Step 15: Future perspective — local orchestrator

The only component in this stack that does not run fully locally is Claude Code as orchestrator. All generation tasks (summaries, literature notes, syntheses, flashcards) already run via Qwen3.5:9b on Ollama — fully local, fully private. What goes through the Anthropic API are the prompts with which Claude Code steers the workflow: the intake, the phase monitoring, the vault conventions, the iterative Go/No-go dialogue.

For those who also want to solve this layer locally, two serious candidates are emerging.

Open WebUI + MCPO

Open WebUI is a self-hosted chat interface (similar to the Claude.ai interface, but local) that accesses local models via Ollama. From version 0.6.31 onwards it supports MCP natively. The MCPO proxy (Model Context Protocol to OpenAPI) translates stdio-based MCP servers — such as zotero-mcp — to HTTP endpoints that Open WebUI can call. The architecture fits directly onto the existing Mac mini M4 stack: Ollama keeps running, zotero-mcp is made available via MCPO, and Open WebUI acts as the conversational interface in the browser.

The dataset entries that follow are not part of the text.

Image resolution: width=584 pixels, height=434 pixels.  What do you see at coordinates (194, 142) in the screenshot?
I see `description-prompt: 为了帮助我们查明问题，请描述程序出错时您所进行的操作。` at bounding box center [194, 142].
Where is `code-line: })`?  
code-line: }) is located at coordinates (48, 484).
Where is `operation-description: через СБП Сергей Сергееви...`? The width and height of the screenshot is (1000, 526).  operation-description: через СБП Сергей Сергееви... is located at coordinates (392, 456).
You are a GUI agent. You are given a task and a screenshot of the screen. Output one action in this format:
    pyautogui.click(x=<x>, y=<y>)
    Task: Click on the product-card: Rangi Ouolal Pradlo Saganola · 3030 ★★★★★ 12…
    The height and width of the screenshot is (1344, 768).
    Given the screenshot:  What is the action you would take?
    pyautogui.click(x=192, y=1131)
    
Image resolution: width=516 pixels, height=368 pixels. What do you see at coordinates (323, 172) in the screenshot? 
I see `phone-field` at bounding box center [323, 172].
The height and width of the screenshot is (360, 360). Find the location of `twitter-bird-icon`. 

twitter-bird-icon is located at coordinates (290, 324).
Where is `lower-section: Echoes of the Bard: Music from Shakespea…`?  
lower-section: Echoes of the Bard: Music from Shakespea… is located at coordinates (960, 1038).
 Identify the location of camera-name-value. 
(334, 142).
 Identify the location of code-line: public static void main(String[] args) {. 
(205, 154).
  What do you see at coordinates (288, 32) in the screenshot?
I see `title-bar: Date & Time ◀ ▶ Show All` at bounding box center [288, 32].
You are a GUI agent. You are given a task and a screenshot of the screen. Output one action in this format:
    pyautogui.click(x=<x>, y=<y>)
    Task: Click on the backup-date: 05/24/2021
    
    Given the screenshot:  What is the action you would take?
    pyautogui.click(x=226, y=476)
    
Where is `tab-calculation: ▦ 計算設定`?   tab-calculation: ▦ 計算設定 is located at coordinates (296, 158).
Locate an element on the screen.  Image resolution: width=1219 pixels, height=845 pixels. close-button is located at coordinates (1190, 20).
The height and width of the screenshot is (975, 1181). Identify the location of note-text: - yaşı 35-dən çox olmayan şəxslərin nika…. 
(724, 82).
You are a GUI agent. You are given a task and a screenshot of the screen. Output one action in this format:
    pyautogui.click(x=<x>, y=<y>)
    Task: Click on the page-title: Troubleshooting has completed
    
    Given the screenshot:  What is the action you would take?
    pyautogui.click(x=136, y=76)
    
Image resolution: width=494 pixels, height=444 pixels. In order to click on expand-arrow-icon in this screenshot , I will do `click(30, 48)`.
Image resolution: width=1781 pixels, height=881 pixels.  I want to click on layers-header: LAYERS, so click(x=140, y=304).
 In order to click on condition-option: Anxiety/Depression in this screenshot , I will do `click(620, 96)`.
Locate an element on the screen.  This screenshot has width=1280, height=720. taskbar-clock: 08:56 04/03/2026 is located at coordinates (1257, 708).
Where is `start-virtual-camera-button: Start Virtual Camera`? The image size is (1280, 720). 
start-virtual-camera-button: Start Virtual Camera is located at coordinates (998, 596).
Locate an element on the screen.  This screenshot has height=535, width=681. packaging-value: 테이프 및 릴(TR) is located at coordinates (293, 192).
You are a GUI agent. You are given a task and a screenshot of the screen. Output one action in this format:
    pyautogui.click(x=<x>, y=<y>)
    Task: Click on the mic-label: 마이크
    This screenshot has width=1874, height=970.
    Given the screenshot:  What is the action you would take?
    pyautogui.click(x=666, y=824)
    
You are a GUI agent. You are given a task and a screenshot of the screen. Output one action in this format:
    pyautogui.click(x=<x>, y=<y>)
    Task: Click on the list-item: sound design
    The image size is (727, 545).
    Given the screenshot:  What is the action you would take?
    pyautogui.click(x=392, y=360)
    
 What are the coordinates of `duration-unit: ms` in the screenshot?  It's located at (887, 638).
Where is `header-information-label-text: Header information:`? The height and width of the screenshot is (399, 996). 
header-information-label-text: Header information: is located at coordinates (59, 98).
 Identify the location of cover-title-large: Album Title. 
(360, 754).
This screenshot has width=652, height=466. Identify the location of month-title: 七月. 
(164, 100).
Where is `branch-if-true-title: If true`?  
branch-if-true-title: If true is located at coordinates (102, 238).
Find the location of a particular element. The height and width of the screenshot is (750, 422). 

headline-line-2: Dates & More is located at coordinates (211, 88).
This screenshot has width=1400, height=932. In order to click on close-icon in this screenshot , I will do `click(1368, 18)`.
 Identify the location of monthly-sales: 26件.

Advantages: mature interface, actively maintained, works on macOS without Docker, Qwen3.5:9b is compatible with tool use in this configuration. Disadvantages: browser-based (no terminal workflow like Claude Code), the skill logic and vault conventions must be fully rewritten as a system prompt, no native filesystem integration without an additional MCP server.

ollmcp (mcp-client-for-ollama)

ollmcp is a terminal interface (TUI) that connects Ollama models to multiple MCP servers simultaneously. It has an agent mode with iterative tool execution, human-in-the-loop controls, and model switching. The interface is closer to how Claude Code works — everything in the terminal, no browser. You can connect zotero-mcp, choose Qwen3.5:9b, and pass the skill as a system prompt.

Advantages: terminal-native, close to the current workflow, supports multiple MCP servers simultaneously, human-in-the-loop is built in. Disadvantages: less mature than Open WebUI, writing vault files requires an additional filesystem MCP server, the skill logic must be rebuilt as a system prompt.

Why this is not yet worth the effort

The orchestration layer that Claude Code provides is more than tool calls. It involves phase monitoring across a longer session, vault awareness (knowing what already exists and how it should be linked), the iterative Go/No-go dialogue per item, and reliable adherence to vault conventions across multiple steps. All of this logic currently lives in the skill and CLAUDE.md, and Claude Code follows it accurately.

With a local orchestrator, the same logic must be passed as a system prompt to Qwen3.5:9b. Instruction-following in complex multi-step workflows is noticeably less reliable with local models than with Claude Sonnet — not due to a lack of language capability, but because of consistency across multiple rounds and tools. The result is achievable, but requires considerable extra work for a less robust outcome.

This is also precisely why Claude Code structurally distinguishes itself as an orchestrator from local alternatives: not in raw generation quality (for which Qwen3.5:9b is already strong enough for most tasks), but in the reliability of workflow logic across phases and tools. Whether and when local models will reach this level is an open question. The landscape is changing fast — Open WebUI, ollmcp, and similar tools are actively in development and worth continuing to follow.